Friday, April 13, 2018

Short Takes: Wealth Expo, Large Insurance Payouts, and more

Here are my posts for the past two weeks:

The Power of Saving More

Informed Financial Choices

The Couple Who Made Millions Beating Lotteries

Updated Currency Exchange Method at BMO InvestorLine

Here are some short takes and some weekend reading:

Kerry Taylor went to a wealth expo so you don’t have to. Her description and comments on the event are hilarious.

Darryl Singer says “when an insurance company receives a claim, their first reaction is to reject it. They may reject it a second and a third time, too.” He paints a picture of an industry doing battle with its customers whenever they made a substantial claim. Singer is a personal injury lawyer, so he comes at this from a certain point of view, but I’ve never hear any other point of view on this subject. I’d like to know what fraction of claims get denied and how this varies with claim size and insurance company. Without this type of information, it’s impossible to know if you’re really covered if you get sued over a car accident or if your house burns down.

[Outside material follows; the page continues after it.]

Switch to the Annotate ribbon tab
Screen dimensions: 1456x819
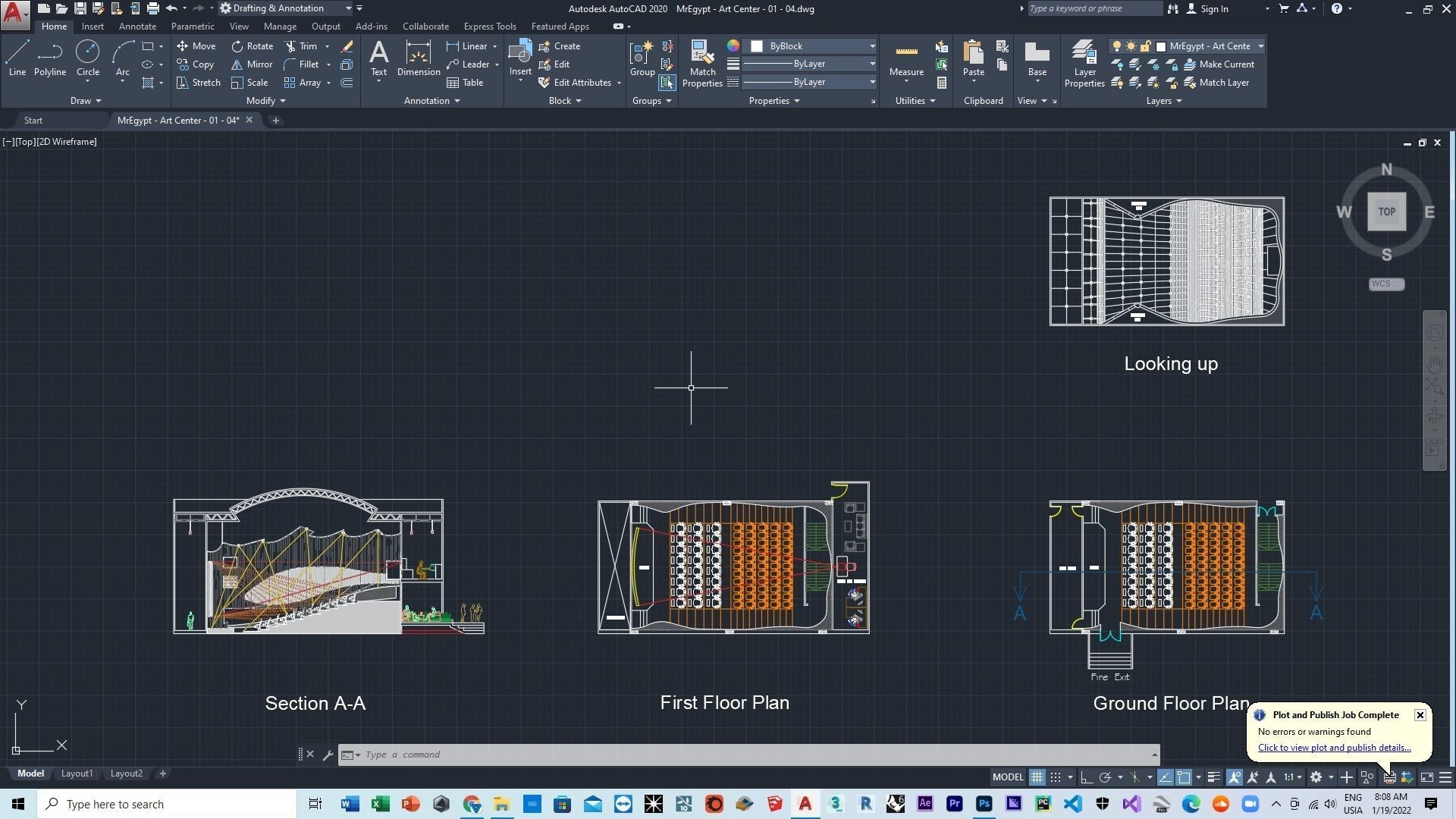click(x=137, y=27)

Andrew Coyne shares some clear thinking on carbon taxes.

John Robertson makes an excellent point about a benefit of Vanguard Canada’s new all-in-one ETFs. He also compares them to other investment approaches based on cost and hassle-freeness.

Big Cajun Man discusses the downside of refinancing. It seems like a good idea to reduce the interest rate on your debt, but serial refinancers just run their credit cards up again.

Robb Engen at Boomer and Echo describes how he would handle his portfolio in retirement. It resembles the approach I’m taking right now. A key feature is the mechanical approach that minimizes acting on hunches about the best time to sell stocks.

The Blunt Bean Counter looks at some of the problems that can result from duplicating investments, including inadequate diversification and tax inefficiency.


  1. Refinancing is like dieting, if you don't make the lifestyle change to remedy the problem in the first place, there is little reason to do it. Thanks for the inclusion this week.

  2. I understand the position of insurance companies. The disparity between the cost of a premium and the payment for a claim is very large.

    If it was easy to make false claims, either because there was no loss or the premium was paid after the loss happened, there would be a huge incentive to quickly bankrupt the company. They need a very strong deterrent to minimize that.

    Without that we wouldn't have the insurance we need for real losses. Everyone would be forced to buy the type of policies that cost more than the worst possible loss (which are fortunately a small part of the market now).

    Like with many government policies meant to address social inequality, it's easy to see the current downsides but we could be living with something much worse if we try to carelessly address those downsides.

    1. Incidentally the ad right beside the comment is for a personal injury laywer :) This post may be a big earner for you!

  3. I attended my first real estate expo in 1985. Even Rocky couldn't get me to attend this one. Bitcoin forget it!